Patient data is still valuable, but it's no longer the holy grail for healthcare sector threat actors. Instead, cybercriminals are increasingly adopting wartime strategies, engaging in multi-pronged attacks that apply indirect pressure on critical infrastructure while causing compounding disruptions across the entire healthcare value chain. Major healthcare systems will be targeted along with similarly essential services ranging from water to energy and other utilities. These threats could easily go beyond crippling our healthcare system and putting patients at risk, more broadly imperiling the surrounding economy and infrastructure.

Uneven regulatory guidelines

In the era when cybersecurity threats weren't frequently hitting infrastructure, they could be addressed on a reactive basis — organizations could comfortably lean on federal legislation and industry-specific regulations to gauge whether they were adequately protected against likely digital threats.

Today, that's not the case. Consider the increasingly important area of individual digital privacy protections, where the regulatory landscape is chaotic — marked by state-by-state legislative variations and narrow regulations. Conformance is at best extremely challenging, if not unpredictable and fluid. So despite user demand and legislative need for clear privacy safeguards, 2022 will bring us no closer than we were before to a unified federal standard.

Absent that, organizations must proactively take responsibility for adopting safeguards and other measures to better protect themselves, and where appropriate, users. One viable option is to implement policies that extend beyond the minimal baselines established by federal and the least aggressive state regulations, matching or exceeding the standards of the most aggressive regulations.

Regain your footing

Standing still is not an option given the current healthcare cybersecurity landscape — in times of change, stagnant security and privacy programs are falling behind. Modern security requires constant vigilance from both organizations and their cybersecurity partners, ensuring readiness for inevitable future cyberattacks. Leaders must shift from reactive to proactive mindsets, test and validate their systems, and be prepared for attacks on a "when," not "if" basis.

The following four foundational steps will help healthcare organizations get on the right path toward a safe and secure future:

  1. Initial threat intelligence: Organizations must begin by adopting processes and technologies that illuminate both the dynamic threat landscape and the tactics threat actors are employing.
  2. Baseline modern security: After assessing their risks, organizations should adopt modern security measures, including multi-factor authentication and privileged access management, to create a threshold level of security. 
  3. Training and planning: From the ground floor up to the C-suite, the simple act of training staff will ensure every employee understands the risk and gravity of modern cybersecurity threats. Response plans should be drawn up before potential breaches, and key players must know who needs to be contacted immediately, including law enforcement and local, state or federal agencies.
  4. Testing: Healthcare systems use unique application programming interfaces (APIs) to exchange records and data. APIs should be thoroughly tested before they are trusted in healthcare systems, enabling communication while preserving internal security measures.
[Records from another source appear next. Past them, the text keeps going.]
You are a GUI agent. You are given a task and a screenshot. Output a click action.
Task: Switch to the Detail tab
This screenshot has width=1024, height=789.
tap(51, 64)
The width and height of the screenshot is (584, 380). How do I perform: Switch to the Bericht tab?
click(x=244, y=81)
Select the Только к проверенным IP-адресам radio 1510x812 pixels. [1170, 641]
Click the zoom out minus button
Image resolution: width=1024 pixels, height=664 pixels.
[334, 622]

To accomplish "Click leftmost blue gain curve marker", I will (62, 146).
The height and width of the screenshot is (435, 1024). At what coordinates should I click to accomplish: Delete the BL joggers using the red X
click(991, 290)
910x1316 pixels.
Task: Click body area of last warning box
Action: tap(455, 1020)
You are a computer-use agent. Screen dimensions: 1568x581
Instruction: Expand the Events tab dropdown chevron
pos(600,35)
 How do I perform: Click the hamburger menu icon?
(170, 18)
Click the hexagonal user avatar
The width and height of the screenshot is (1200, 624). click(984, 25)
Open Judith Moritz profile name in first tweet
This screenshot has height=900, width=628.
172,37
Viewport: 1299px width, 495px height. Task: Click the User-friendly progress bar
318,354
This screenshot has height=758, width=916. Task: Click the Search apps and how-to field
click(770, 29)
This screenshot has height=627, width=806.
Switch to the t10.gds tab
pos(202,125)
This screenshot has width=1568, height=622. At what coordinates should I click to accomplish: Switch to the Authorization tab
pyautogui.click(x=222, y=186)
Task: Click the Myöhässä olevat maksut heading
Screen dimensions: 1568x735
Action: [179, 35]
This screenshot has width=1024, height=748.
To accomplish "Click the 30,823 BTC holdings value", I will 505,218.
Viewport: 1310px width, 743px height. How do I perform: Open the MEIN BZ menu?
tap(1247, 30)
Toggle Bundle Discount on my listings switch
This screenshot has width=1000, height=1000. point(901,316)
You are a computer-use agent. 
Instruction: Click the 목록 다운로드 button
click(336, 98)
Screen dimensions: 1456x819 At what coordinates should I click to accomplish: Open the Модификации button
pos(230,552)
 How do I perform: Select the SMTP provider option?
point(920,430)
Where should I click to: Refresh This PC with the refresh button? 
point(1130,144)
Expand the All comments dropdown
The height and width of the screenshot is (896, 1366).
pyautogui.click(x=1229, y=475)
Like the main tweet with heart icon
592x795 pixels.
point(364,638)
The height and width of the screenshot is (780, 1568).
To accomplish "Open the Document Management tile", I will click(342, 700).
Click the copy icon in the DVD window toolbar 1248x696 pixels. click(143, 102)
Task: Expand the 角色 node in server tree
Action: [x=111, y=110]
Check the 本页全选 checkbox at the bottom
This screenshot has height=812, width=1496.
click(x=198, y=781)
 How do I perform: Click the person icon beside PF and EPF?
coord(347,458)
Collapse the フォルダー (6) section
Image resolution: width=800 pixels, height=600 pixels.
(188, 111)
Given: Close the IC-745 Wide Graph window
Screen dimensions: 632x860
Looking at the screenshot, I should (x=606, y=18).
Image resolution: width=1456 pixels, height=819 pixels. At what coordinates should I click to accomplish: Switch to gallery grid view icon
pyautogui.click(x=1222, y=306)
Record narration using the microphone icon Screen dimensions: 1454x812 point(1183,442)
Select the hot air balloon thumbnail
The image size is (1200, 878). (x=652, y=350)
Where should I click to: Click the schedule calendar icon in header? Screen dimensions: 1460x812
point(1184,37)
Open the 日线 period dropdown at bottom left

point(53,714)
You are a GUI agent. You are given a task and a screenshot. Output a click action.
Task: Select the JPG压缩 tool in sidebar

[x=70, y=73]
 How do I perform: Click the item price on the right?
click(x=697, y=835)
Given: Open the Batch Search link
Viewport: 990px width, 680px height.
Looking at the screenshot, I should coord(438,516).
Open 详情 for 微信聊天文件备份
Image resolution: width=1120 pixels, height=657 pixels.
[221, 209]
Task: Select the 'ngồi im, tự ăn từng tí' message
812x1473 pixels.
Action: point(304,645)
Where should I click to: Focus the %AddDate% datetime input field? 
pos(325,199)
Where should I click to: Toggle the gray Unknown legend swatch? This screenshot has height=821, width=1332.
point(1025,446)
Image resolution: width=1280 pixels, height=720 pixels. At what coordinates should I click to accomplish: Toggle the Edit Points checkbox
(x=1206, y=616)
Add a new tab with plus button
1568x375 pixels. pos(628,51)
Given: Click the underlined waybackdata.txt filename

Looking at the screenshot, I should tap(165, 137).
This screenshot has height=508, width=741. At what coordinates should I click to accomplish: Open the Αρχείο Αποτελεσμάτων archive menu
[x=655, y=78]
Threat actors never rest in today's world — cybersecurity threats are growing more challenging every day. Dollars spent responding, reacting and recovering are simply not being used wisely or productively.

As times have changed, healthcare systems must change with them — that means doing more than annual risk assessments and occasional tests. Going forward, organizations and their technology partners must take responsibility for deploying robust, thoughtful technologies and procedures, as well as regular testing and validation of systems. These measures are the best ways to meet modern cybersecurity demands, while properly preparing organizations for whatever's to come.